**Problem**
Rewrite the material below, replacing each occurrence of "computer-use agent" with "screen-control agent" and leaving everything else unchanged.

═══ Available data

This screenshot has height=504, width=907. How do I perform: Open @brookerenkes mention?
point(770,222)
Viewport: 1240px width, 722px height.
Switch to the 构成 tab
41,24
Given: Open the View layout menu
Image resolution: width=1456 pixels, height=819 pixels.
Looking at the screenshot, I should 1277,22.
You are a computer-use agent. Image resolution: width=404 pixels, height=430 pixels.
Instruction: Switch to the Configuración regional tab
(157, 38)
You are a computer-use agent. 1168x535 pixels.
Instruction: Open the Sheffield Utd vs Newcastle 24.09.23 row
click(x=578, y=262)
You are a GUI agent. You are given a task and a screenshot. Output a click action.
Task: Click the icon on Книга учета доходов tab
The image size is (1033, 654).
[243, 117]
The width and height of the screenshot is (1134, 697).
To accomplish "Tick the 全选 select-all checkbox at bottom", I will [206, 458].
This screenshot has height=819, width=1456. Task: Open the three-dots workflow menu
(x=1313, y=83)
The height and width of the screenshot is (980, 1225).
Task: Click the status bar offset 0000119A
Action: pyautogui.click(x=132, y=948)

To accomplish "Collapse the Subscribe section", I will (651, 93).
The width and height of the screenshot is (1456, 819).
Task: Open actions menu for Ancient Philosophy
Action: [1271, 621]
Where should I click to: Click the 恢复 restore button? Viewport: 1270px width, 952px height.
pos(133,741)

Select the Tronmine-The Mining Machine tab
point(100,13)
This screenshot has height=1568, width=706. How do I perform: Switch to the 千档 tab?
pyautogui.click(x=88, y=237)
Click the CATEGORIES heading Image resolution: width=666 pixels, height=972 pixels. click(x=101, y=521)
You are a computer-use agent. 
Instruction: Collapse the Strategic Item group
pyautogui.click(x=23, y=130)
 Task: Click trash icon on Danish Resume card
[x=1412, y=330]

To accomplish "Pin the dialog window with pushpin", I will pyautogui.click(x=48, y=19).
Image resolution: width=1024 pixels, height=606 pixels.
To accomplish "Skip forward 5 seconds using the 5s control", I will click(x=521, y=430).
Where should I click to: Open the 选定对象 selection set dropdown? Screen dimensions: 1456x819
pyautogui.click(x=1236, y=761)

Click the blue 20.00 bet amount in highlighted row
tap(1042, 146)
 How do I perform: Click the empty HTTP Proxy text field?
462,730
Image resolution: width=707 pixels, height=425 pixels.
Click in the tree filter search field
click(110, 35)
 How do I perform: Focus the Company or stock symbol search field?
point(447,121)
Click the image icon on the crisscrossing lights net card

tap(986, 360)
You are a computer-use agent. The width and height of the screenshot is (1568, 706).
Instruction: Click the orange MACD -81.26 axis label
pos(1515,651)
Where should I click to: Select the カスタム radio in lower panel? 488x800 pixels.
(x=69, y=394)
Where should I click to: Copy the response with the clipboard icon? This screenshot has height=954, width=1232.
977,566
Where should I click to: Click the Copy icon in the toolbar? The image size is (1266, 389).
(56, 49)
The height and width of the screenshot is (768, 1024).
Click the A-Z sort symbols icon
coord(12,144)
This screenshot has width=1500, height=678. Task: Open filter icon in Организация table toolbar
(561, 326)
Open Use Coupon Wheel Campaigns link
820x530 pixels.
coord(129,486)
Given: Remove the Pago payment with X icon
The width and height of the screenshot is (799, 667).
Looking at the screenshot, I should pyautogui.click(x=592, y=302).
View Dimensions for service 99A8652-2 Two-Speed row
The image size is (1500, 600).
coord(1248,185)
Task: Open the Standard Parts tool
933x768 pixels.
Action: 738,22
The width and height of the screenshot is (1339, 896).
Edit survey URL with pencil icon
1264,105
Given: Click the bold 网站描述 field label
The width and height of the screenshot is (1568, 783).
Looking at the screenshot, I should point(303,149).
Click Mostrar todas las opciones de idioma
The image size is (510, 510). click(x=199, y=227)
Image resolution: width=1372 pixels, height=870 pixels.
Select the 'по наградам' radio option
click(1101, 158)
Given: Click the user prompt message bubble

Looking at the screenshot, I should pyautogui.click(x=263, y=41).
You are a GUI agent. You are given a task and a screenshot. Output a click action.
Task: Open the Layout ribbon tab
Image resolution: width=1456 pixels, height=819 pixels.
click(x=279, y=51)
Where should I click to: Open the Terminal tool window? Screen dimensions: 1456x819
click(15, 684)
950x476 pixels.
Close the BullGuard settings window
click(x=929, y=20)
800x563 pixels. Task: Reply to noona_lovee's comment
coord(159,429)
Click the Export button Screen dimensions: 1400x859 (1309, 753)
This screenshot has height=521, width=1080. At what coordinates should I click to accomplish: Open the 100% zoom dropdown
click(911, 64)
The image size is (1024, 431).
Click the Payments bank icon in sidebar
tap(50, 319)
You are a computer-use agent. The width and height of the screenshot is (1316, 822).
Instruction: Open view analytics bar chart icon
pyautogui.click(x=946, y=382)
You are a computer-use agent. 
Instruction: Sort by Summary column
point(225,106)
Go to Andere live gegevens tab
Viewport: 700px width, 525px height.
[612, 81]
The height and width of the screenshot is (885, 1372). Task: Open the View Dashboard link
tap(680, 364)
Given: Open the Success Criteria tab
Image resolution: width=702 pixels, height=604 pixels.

══════

**Answer in full**
This screenshot has height=504, width=907. How do I perform: Open @brookerenkes mention?
point(770,222)
Viewport: 1240px width, 722px height.
Switch to the 构成 tab
41,24
Given: Open the View layout menu
Image resolution: width=1456 pixels, height=819 pixels.
Looking at the screenshot, I should 1277,22.
You are a screen-control agent. Image resolution: width=404 pixels, height=430 pixels.
Instruction: Switch to the Configuración regional tab
(157, 38)
You are a screen-control agent. 1168x535 pixels.
Instruction: Open the Sheffield Utd vs Newcastle 24.09.23 row
click(x=578, y=262)
You are a GUI agent. You are given a task and a screenshot. Output a click action.
Task: Click the icon on Книга учета доходов tab
The image size is (1033, 654).
[243, 117]
The width and height of the screenshot is (1134, 697).
To accomplish "Tick the 全选 select-all checkbox at bottom", I will [206, 458].
This screenshot has height=819, width=1456. Task: Open the three-dots workflow menu
(x=1313, y=83)
The height and width of the screenshot is (980, 1225).
Task: Click the status bar offset 0000119A
Action: pyautogui.click(x=132, y=948)

To accomplish "Collapse the Subscribe section", I will (651, 93).
The width and height of the screenshot is (1456, 819).
Task: Open actions menu for Ancient Philosophy
Action: [1271, 621]
Where should I click to: Click the 恢复 restore button? Viewport: 1270px width, 952px height.
pos(133,741)

Select the Tronmine-The Mining Machine tab
point(100,13)
This screenshot has height=1568, width=706. How do I perform: Switch to the 千档 tab?
pyautogui.click(x=88, y=237)
Click the CATEGORIES heading Image resolution: width=666 pixels, height=972 pixels. click(x=101, y=521)
You are a screen-control agent. 
Instruction: Collapse the Strategic Item group
pyautogui.click(x=23, y=130)
 Task: Click trash icon on Danish Resume card
[x=1412, y=330]

To accomplish "Pin the dialog window with pushpin", I will pyautogui.click(x=48, y=19).
Image resolution: width=1024 pixels, height=606 pixels.
To accomplish "Skip forward 5 seconds using the 5s control", I will click(x=521, y=430).
Where should I click to: Open the 选定对象 selection set dropdown? Screen dimensions: 1456x819
pyautogui.click(x=1236, y=761)

Click the blue 20.00 bet amount in highlighted row
tap(1042, 146)
 How do I perform: Click the empty HTTP Proxy text field?
462,730
Image resolution: width=707 pixels, height=425 pixels.
Click in the tree filter search field
click(110, 35)
 How do I perform: Focus the Company or stock symbol search field?
point(447,121)
Click the image icon on the crisscrossing lights net card

tap(986, 360)
You are a screen-control agent. The width and height of the screenshot is (1568, 706).
Instruction: Click the orange MACD -81.26 axis label
pos(1515,651)
Where should I click to: Select the カスタム radio in lower panel? 488x800 pixels.
(x=69, y=394)
Where should I click to: Copy the response with the clipboard icon? This screenshot has height=954, width=1232.
977,566
Where should I click to: Click the Copy icon in the toolbar? The image size is (1266, 389).
(56, 49)
The height and width of the screenshot is (768, 1024).
Click the A-Z sort symbols icon
coord(12,144)
This screenshot has width=1500, height=678. Task: Open filter icon in Организация table toolbar
(561, 326)
Open Use Coupon Wheel Campaigns link
820x530 pixels.
coord(129,486)
Given: Remove the Pago payment with X icon
The width and height of the screenshot is (799, 667).
Looking at the screenshot, I should pyautogui.click(x=592, y=302).
View Dimensions for service 99A8652-2 Two-Speed row
The image size is (1500, 600).
coord(1248,185)
Task: Open the Standard Parts tool
933x768 pixels.
Action: 738,22
The width and height of the screenshot is (1339, 896).
Edit survey URL with pencil icon
1264,105
Given: Click the bold 网站描述 field label
The width and height of the screenshot is (1568, 783).
Looking at the screenshot, I should point(303,149).
Click Mostrar todas las opciones de idioma
The image size is (510, 510). click(x=199, y=227)
Image resolution: width=1372 pixels, height=870 pixels.
Select the 'по наградам' radio option
click(1101, 158)
Given: Click the user prompt message bubble

Looking at the screenshot, I should pyautogui.click(x=263, y=41).
You are a GUI agent. You are given a task and a screenshot. Output a click action.
Task: Open the Layout ribbon tab
Image resolution: width=1456 pixels, height=819 pixels.
click(x=279, y=51)
Where should I click to: Open the Terminal tool window? Screen dimensions: 1456x819
click(15, 684)
950x476 pixels.
Close the BullGuard settings window
click(x=929, y=20)
800x563 pixels. Task: Reply to noona_lovee's comment
coord(159,429)
Click the Export button Screen dimensions: 1400x859 (1309, 753)
This screenshot has height=521, width=1080. At what coordinates should I click to accomplish: Open the 100% zoom dropdown
click(911, 64)
The image size is (1024, 431).
Click the Payments bank icon in sidebar
tap(50, 319)
You are a screen-control agent. The width and height of the screenshot is (1316, 822).
Instruction: Open view analytics bar chart icon
pyautogui.click(x=946, y=382)
You are a screen-control agent. 
Instruction: Sort by Summary column
point(225,106)
Go to Andere live gegevens tab
Viewport: 700px width, 525px height.
[612, 81]
The height and width of the screenshot is (885, 1372). Task: Open the View Dashboard link
tap(680, 364)
Given: Open the Success Criteria tab
Image resolution: width=702 pixels, height=604 pixels.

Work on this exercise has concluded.